People who are better off could boost their cash holdings by about half over a 10-year period if they move from a basic savings approach to a low-risk wealth management strategy, says a new report.
It notes that increasing numbers of those who are wealthier in parts of Asia and Africa are losing out on savings as a result of an overly simplistic approach to their personal finances.
This could add years to the time it takes to achieve savings goals. In some cases, cash is sitting under mattresses instead of in bank accounts. Basic savings methods include basic bank accounts, time and/or fixed-term deposits and regular savings plans, while advanced approaches include mutual funds, stocks/equities/fixed-income securities and pensions.
While the emerging affluent in Singapore are "active" savers, with 74 per cent putting money aside every month, 53 per cent are using basic savings accounts to reach their financial goals. About 20 per cent engage in a regular deposit savings plan while the same proportion use time deposits.

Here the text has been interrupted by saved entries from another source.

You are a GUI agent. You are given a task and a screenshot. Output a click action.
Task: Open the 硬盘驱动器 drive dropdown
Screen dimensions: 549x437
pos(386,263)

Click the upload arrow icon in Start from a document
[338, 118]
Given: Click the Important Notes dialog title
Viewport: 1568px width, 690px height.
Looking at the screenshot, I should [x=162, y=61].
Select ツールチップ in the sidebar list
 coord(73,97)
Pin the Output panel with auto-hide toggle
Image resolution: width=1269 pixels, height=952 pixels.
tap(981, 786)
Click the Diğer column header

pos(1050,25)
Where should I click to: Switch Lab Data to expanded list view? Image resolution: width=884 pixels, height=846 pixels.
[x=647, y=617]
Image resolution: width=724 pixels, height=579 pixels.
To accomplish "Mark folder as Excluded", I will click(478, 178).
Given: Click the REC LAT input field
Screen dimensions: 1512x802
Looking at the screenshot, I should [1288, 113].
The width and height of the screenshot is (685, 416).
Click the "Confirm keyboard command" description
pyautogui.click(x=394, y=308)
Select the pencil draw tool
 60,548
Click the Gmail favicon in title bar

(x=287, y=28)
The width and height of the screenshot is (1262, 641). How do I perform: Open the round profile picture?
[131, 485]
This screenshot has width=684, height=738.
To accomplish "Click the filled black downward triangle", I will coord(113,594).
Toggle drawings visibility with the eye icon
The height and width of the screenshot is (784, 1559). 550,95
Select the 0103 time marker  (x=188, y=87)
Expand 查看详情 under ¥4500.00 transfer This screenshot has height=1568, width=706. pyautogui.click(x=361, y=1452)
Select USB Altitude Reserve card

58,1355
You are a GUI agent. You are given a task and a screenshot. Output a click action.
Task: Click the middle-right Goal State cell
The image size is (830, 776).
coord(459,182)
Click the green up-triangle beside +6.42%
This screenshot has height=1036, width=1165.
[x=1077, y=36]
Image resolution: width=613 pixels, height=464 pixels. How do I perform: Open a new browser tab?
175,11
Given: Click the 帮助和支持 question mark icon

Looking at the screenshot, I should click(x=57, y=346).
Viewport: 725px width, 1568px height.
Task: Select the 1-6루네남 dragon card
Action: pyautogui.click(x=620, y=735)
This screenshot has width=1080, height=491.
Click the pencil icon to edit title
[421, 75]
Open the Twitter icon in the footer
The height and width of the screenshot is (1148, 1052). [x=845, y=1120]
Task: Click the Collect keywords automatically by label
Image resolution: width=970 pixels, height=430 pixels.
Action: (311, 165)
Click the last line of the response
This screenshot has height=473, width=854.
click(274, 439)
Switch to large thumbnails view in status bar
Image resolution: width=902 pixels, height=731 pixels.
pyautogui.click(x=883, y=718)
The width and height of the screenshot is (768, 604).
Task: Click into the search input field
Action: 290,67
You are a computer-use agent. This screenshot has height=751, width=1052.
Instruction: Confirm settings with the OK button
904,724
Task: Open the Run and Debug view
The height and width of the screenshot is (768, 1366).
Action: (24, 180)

The annual report by Standard Chartered Bank polled 8,000 emerging affluent consumers in Singapore, China, Hong Kong, Taiwan, South Korea, India, Pakistan and Kenya.
Emerging affluent refers to consumers who can earn enough to start saving and investing.
StanChart said it is not surprising that 47 per cent of those surveyed in Singapore say they are far from arriving at their main savings priority. Only 22 per cent say they are close to achieving their goals.
Compared with the 2015 study, the confidence of Singapore's emerging affluent in realising their top savings targets has fallen. It dropped 15 percentage points, highlighting the importance of a suitable savings plan.
Home ownership and children's education are top savings priorities for most of the 8,000 consumers polled, ranking ahead of retirement planning. But for the 1,000 polled in Singapore, retirement (45 per cent) and children's education (42 per cent) rank higher than emergencies (37 per cent). Most of them, though, believe they will not save enough and in time for retirement. Only 7 per cent are confident of achieving this goal while less than 20 per cent feel they are close to reaching targets for their children's education.
Mr Andrew Chia, head of retail banking at StanChart in Singapore, said: "Given the relatively high cost of living in Singapore and as life expectancy increases, financial planning for the future requires a holistic strategy encompassing savings, investment and insurance to grow and protect one's wealth."
He noted that many affluent and emerging affluent customers are concerned about wealth accumulation and retirement planning.
The bank has seen good growth in the take-up of life insurance products, unit trusts and equities in past years.
The study, which was conducted by independent research consultancy GlobeScan, also indicated that those aged between 25 and 34 view home ownership as the most popular savings priority here.
And 26 per cent of this group say their top savings goal is to buy a home, compared with about 22 per cent of those polled in Singapore.